The NIR and Raman spectroscopy market is forecast to grow from $2.05 billion in 2025 to $2.35 billion this year, representing a compound annual growth rate of 15.1 percent. Much of this expansion is being driven by demand from the pharmaceutical sector, where Raman spectroscopy is transitioning from a supporting analytical tool to what industry observers describe as a central enabling technology for process monitoring and quality assurance.
The momentum has been fuelled by a series of recent studies demonstrating how machine learning (ML) can address longstanding barriers to Raman’s use as a process analytical technology (PAT) tool — notably the challenges of spectral interpretation and transferring calibration models between instruments and production environments. A 2025 study published in Frontiers in Bioengineering and Biotechnology showed that soft sensors combining Raman spectroscopy with partial least squares (PLS) regression could be successfully transferred to filtration-based recovery steps for virus-like particles (VLPs), enabling simultaneous monitoring of multiple quality attributes within a single measurement.
That work builds on a collaborative study between Purdue University and Merck & Co., published in October 2025, which reported what the researchers described as the first Raman-based PAT tool for detecting human cytomegalovirus (CMV) particles during continuous vaccine manufacturing. The tool delivered results in 30 seconds or less and, because Raman is non-destructive, could operate with water-based samples — making it, the team noted, “ideal for biological samples such as vaccines.”
Meanwhile, efforts to improve the accessibility of Raman data for pharmaceutical researchers are also gathering pace. A dataset published in Nature Scientific Data has made 3,510 open-source Raman spectra covering 32 chemical compounds freely available to the scientific community, aiming to support the development of more accurate calibration models for active pharmaceutical ingredient (API) analysis.
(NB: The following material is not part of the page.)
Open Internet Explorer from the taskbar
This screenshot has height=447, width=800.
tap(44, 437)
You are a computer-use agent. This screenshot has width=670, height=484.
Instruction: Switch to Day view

The convergence of these developments aligns with the broader regulatory push for PAT adoption under ICH Q8–Q12 guidelines and the principles of Quality by Design (QbD). By providing continuous, in-line data rather than relying on end-point testing, Raman PAT tools offer manufacturers the potential to detect deviations earlier, reduce batch failures and support the transition to continuous manufacturing — a priority that extends across biologics, cell and gene therapies and mRNA-based products.